At this point, yes. I mean, the hospital does have designated spaces for these patients to go to, so there is a plan in place.

In terms of contingencies for hospitals, you mentioned staffing levels. What are some of the plans that hospitals are working on right now if some nurses need to stay home if they're exposed?

Well, I think right now there's a lot of work in progress, working on that issue. I know that some of our staff that have had to self-quarantine because of their travel prior to it becoming such a big deal, they're allowed to work at home working on stuff like mandatory requirements for the hospital. They're letting them continue to work from home.

OK. So some of the sort of paperwork side of nursing …

The paperwork side, the mandatory side, all of that.

OK, but not the, obviously, hands-on care.

Not hands-on care. No.

Find a list of Frequently Asked Questions about the new coronavirus, plus resources, here.

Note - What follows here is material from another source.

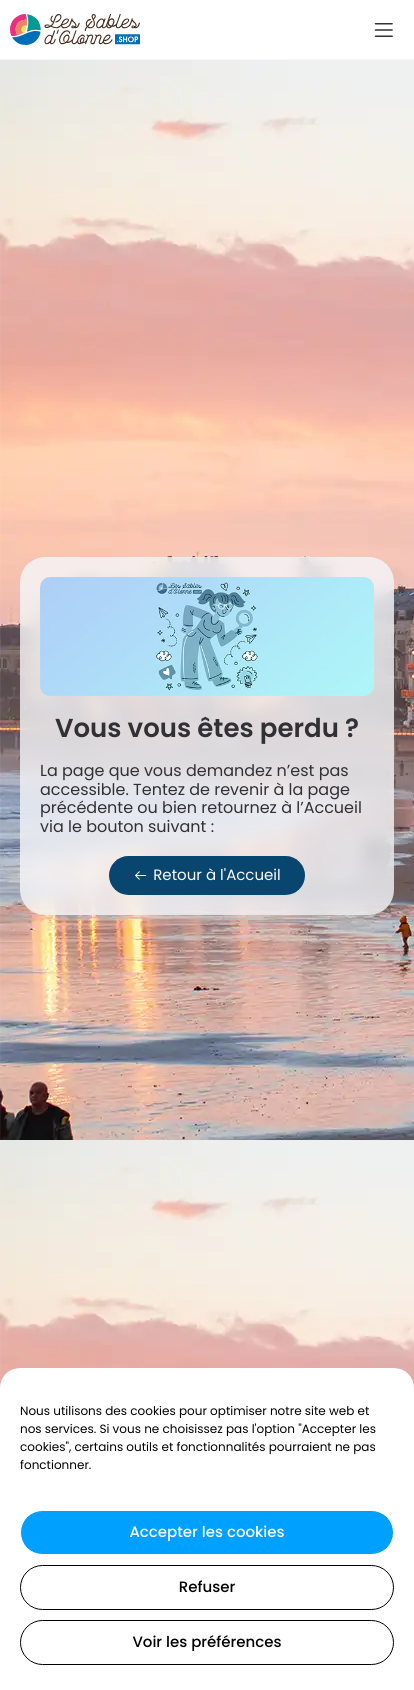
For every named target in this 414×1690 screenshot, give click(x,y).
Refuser (207, 1587)
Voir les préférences (206, 1642)
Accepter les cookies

How do you feel about the state of Vermont's response so far in terms of making sure that the public more generally is safe from this virus?

So I think the state itself is trying to give the public as much information as they can. It gets a little scary when you get like overloaded sometimes and the fear factor pops in. So I think as nurses, too, our job is to make sure that patients know that we're going to do right by them. We're going to protect them. We're going to protect ourselves. And we're going to do everything we can to stop the spread of this.

What should the general public know about nurses in a situation like this? The needs of nurses, the needs of all health care workers who are on potentially the front lines of a disease outbreak?

Yeah, I think for the general public, as far as nursing goes, we just need to make sure that the public understands that we may need to start enforcing some rules. For example, at our hospital, we have a pretty open-door visitation policy. That will likely change, probably in the near future, because we want to protect ourselves and our patients. Because if we can't take care of you, then that's where trouble lies.